Gerakan Pengendalian OPT (Organisme Pengganggu Tanaman) Padi

By DINPPKP 04 Feb 2025, 12:59:22 WIB Penyuluhan
Gerakan Pengendalian OPT (Organisme Pengganggu Tanaman) Padi

Gerakan Pengendalian OPT (Organisme Pengganggu Tanaman) Padi

Dampak perubahan iklim akhir-akhir ini sangat dirasakan oleh petani. Salah satunya adalah perkembangan hama dan penyakit yang menyerang tanaman yang dibudidayakan oleh petani.

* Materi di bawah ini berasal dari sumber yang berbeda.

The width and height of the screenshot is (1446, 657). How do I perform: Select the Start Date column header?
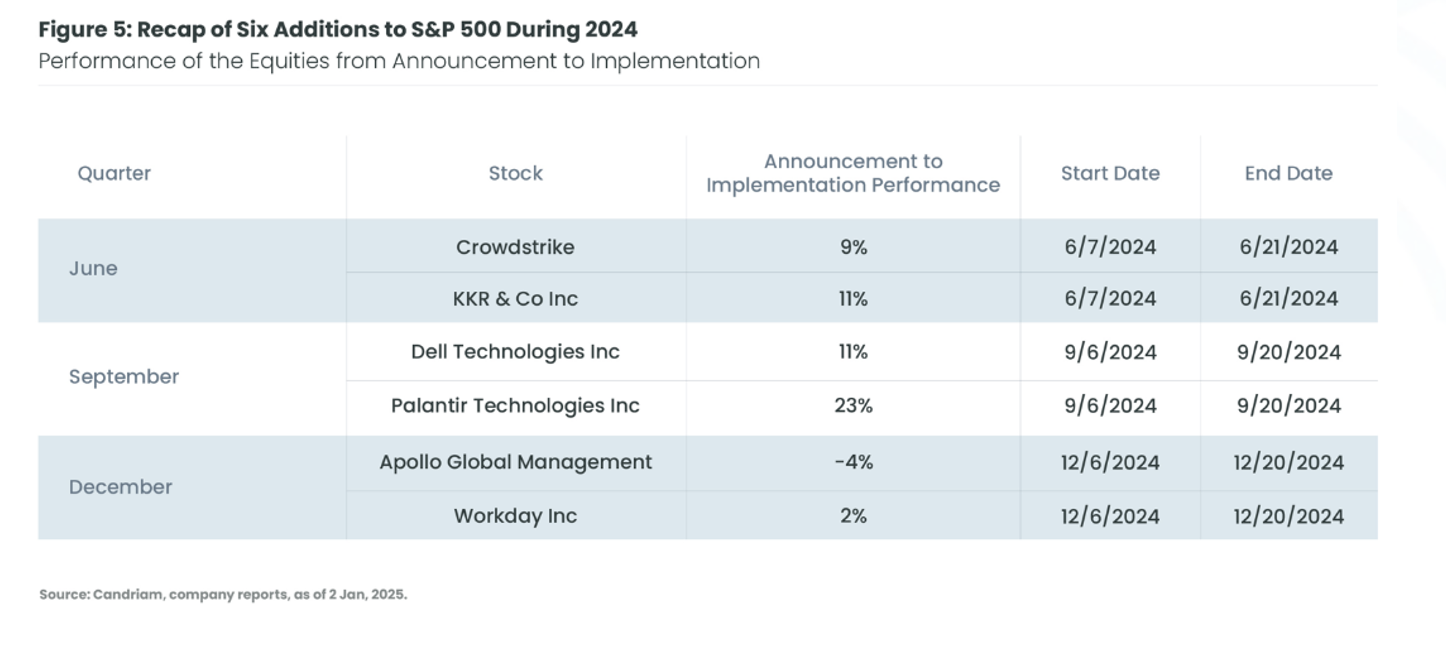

Perubahan cuaca yang tiba-tiba panas kemudian hujan merupakan kondisi yang sangat disukai OPT khususnya penyakit yang disebabkan oleh jamur dan bakteri.

Pada hari Senin tanggal 3 Februari 2025 bertempat di lahan persawahan Poktan Sido Makmur 1 Desa Plandi Kecamatan Purwodadi telah dilakukan Gerakan Pengendalian OPT secara massal. Padi dihamparan ini rata-rata berumur 40-60 hari setelah tanam. Varietas padi yang ditanam beragam yaitu varietas Ciherang, Inpari 32, IR 64, Mekongga, Sintanur dan lain-lain. Gerakan ini dilakukan oleh PPL, petugas POPT, dan petani setempat. Bahan pengendali yang dipakai berasal dari Dinas Ketahanan Pangan dan Pertanian Kabupaten Purworejo berbahan aktif Tembaga Oksida 56%. Tujuan dari gerakan pengendalian ini adalah agar penyakit yang menyerang tanaman padi, khususnya Hawar Daun Bakteri (HDB), bercak coklat  dan busuk pelepah tidak menyebar ke tanaman padi yang lainnya. Selain itu yang terpenting adalah agar tidak terjadi penurunan produksi akibat serangan OPT ini.

Pada kesempatan ini juga disampaikan terkait pentingnya pemupukan berimbang, cara pengaplikasian serta penggunaan alat pelindung diri saaat pelaksanaan penyemprotan.